The crew launch marked SpaceX’s fourth for NASA and the company’s fifth passenger flight overall—including a September charter flight for four that skipped the space station. The Dragon capsule’s toilet leaked during their three days in orbit, necessitating a quick redesign of the flushing system in the newest capsule, named Endurance by its crew.
A balky parachute during Monday’s descent had SpaceX engineers poring over the data, before giving the go-ahead for Wednesday’s launch. One of the four chutes opened more than a minute late, a problem seen in testing and well within safety limits, but still being examined, officials said.
As of Wednesday, Elon Musk’s company has launched 18 people in 18 months.
“Human spaceflight was the reason we were founded, so it’s incredibly meaningful for the whole team,” said Sarah Walker, a SpaceX manager.

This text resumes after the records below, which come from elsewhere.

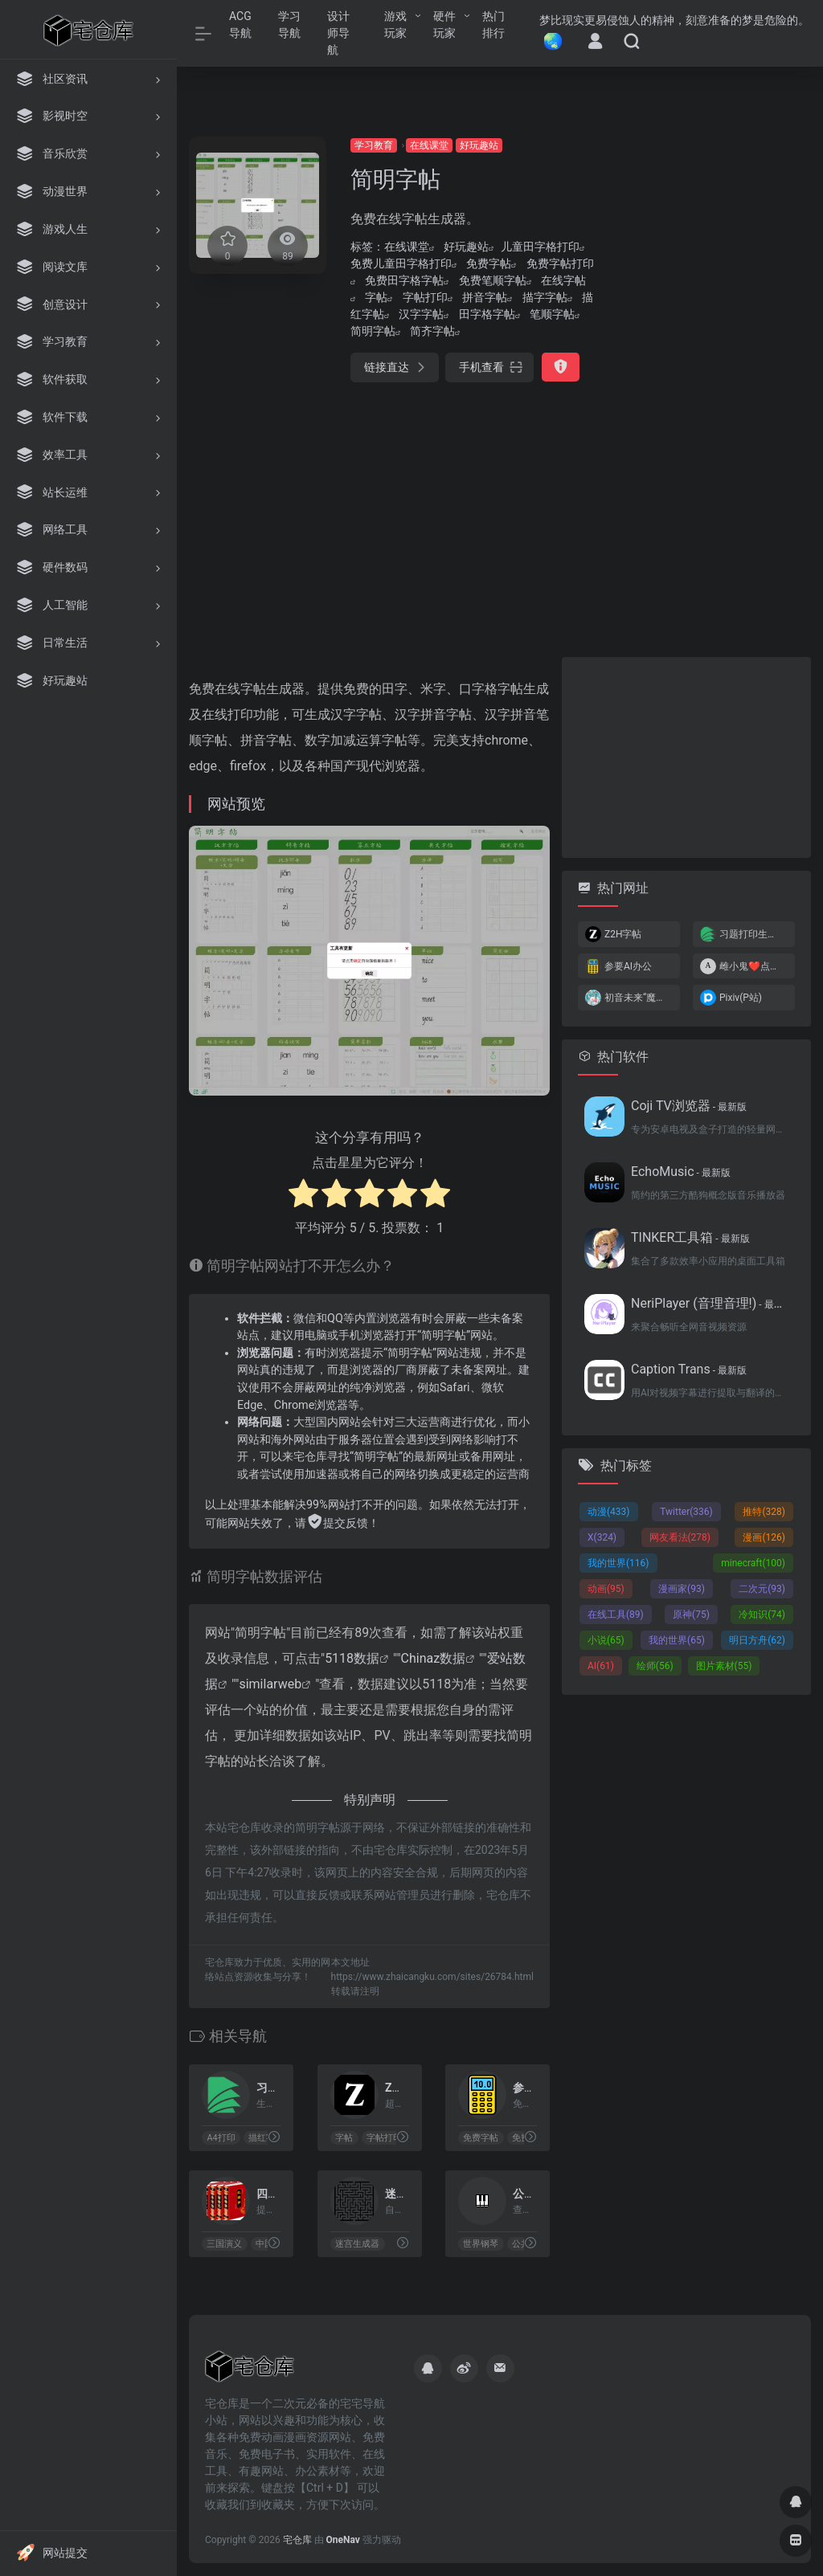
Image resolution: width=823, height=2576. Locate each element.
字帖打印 (425, 297)
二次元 (762, 1588)
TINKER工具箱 (690, 1237)
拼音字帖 (484, 297)
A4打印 (221, 2138)
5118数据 (352, 1658)
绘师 (655, 1666)
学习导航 (289, 24)
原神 (691, 1614)
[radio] (303, 1196)
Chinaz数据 (433, 1658)
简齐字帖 (432, 331)
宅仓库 (297, 2539)
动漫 (609, 1511)
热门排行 (493, 24)
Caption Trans (689, 1369)
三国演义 (224, 2244)
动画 (606, 1588)
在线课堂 (429, 145)
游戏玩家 (395, 24)
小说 (606, 1640)
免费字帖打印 (560, 263)
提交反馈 (337, 1523)
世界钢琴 (481, 2244)
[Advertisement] (715, 377)
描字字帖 (544, 297)
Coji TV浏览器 (689, 1105)
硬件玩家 (444, 24)
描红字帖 (266, 2138)
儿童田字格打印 (540, 246)
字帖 (376, 297)
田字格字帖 (487, 314)
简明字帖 (372, 331)
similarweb (270, 1684)
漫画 (764, 1537)
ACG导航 (240, 24)
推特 (764, 1511)
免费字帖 (488, 263)
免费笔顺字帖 (492, 280)
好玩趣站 (479, 145)
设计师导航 (338, 33)
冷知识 (762, 1614)
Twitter (686, 1511)
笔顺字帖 (552, 314)
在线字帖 (563, 280)
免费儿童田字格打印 (401, 263)
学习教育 (373, 145)
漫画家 (681, 1588)
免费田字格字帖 (404, 280)
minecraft (753, 1563)
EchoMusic (681, 1171)
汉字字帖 (421, 314)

The European Space Agency’s Mauer is one of three newbies on the crew. The 51-year-old was a finalist when he first applied to be an astronaut. Encouraged, he left his research job at a medical company and joined the space agency as an engineer, and made the astronaut cut in 2015.
Chari, 44, is an Air Force colonel and the first space rookie in decades to lead a mission to orbit for NASA. A test pilot from Cedar Falls, Iowa, Chari accumulated more than 2,500 hours in fighter jets, including combat missions in Iraq.